Extrait source
• • • •

Descartes Pouvoirs et limites de la méthode

Où l’on découvre pourquoi Descartes a délibérément caché une partie de sa méthode. Et pourquoi, une fois connue dans son intégralité, elle a conduit à bien des erreurs.

16680948080_TWI1.webp

Musée du LouvreDurant la nuit du 10 au 11 novembre 1619, René Descartes, alors âgé de 23 ans, fait trois rêves qui vont changer le cours de sa vie. Le jeune homme a fait halte dans un petit village d’Allemagne, sur les bords du Danube. Il est alors en garnison avec les troupes du duc de Bavière, auprès de qui il s’est engagé un peu plus tôt. Tandis que ses compagnons d’armes passent leurs soirées à boire et bavarder, lui préfère s’enfermer dans une petite chambre d’auberge. Là, il lit, étudie, prend des notes. Il a découvert depuis peu les charmes des mathématiques, en lesquelles il excelle. Elles lui offrent une nouvelle façon de penser le monde, dont il couve l’espoir de dévoiler les lois cachées…

Penser le monde à l’aide de la seule raison : voilà donc à quoi il va s’employer. Une révolution mentale est alors en cours. « La nature est écrite en langage mathématique », a écrit Galilée quelques années plus tôt. Les mathématiques ont donc ce pouvoir extraordinaire de décrypter les lois de la nature. Pour Descartes, c’est une révélation. Voilà un projet à la mesure de son ambition : il va mettre au jour les lois de la Création, conçues par un Dieu physicien qui a construit le monde selon un plan rationnel.

Se détourner des savoirs anciens

Ce soir-là, l’esprit en ébullition, Descartes finit par s’endormir. Commence alors un rêve étrange. Il marche dans la rue. Un vent violent le pousse contre un bâtiment, le collège jésuite de La Flèche où il a fait ses études.

• • • •

Exercice écrit
Transcrivez mot pour mot, dans l'extrait source, tout le passage qui va de « Se détourner des » jusqu'à « fait ses études. ». Le matériel qui suit provient d'une autre source.

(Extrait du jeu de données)

• • • •

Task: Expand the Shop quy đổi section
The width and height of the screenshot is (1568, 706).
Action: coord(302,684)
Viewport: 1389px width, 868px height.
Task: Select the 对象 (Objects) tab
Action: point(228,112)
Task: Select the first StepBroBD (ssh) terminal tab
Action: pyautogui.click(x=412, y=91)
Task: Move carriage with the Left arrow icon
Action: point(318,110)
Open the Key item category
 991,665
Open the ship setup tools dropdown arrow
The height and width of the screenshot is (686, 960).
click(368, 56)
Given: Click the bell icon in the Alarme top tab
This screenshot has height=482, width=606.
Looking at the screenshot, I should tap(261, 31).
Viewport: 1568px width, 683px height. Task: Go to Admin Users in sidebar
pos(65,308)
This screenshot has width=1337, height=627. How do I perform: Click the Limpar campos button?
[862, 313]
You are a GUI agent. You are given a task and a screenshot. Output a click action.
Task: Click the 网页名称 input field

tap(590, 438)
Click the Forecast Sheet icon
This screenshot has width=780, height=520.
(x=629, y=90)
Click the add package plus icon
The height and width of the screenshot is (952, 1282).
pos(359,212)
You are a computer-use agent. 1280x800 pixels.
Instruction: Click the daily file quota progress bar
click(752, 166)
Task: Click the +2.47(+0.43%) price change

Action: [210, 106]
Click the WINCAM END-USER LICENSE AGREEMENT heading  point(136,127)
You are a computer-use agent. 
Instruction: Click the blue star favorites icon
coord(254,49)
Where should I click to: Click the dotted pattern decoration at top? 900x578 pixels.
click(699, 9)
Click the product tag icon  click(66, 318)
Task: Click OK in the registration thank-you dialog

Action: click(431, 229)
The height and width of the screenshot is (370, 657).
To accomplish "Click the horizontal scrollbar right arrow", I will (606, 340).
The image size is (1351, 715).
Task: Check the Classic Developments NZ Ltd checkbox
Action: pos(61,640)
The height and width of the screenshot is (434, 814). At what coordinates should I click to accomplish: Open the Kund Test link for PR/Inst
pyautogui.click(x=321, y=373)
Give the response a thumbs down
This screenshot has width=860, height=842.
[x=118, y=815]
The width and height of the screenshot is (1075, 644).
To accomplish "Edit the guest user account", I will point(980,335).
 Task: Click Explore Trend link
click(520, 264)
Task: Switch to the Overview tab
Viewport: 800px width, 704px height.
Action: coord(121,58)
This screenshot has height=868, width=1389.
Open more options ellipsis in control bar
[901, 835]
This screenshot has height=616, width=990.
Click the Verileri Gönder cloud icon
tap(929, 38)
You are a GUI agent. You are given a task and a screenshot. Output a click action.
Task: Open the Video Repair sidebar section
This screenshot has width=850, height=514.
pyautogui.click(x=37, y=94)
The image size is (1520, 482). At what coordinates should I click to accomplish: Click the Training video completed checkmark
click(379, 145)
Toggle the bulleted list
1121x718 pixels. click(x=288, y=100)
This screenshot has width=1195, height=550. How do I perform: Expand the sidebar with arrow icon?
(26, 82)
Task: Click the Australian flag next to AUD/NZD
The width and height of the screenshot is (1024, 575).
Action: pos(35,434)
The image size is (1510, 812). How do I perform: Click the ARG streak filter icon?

• • • •

Réponse attendue
Se détourner des savoirs anciens

Ce soir-là, l’esprit en ébullition, Descartes finit par s’endormir. Commence alors un rêve étrange. Il marche dans la rue. Un vent violent le pousse contre un bâtiment, le collège jésuite de La Flèche où il a fait ses études.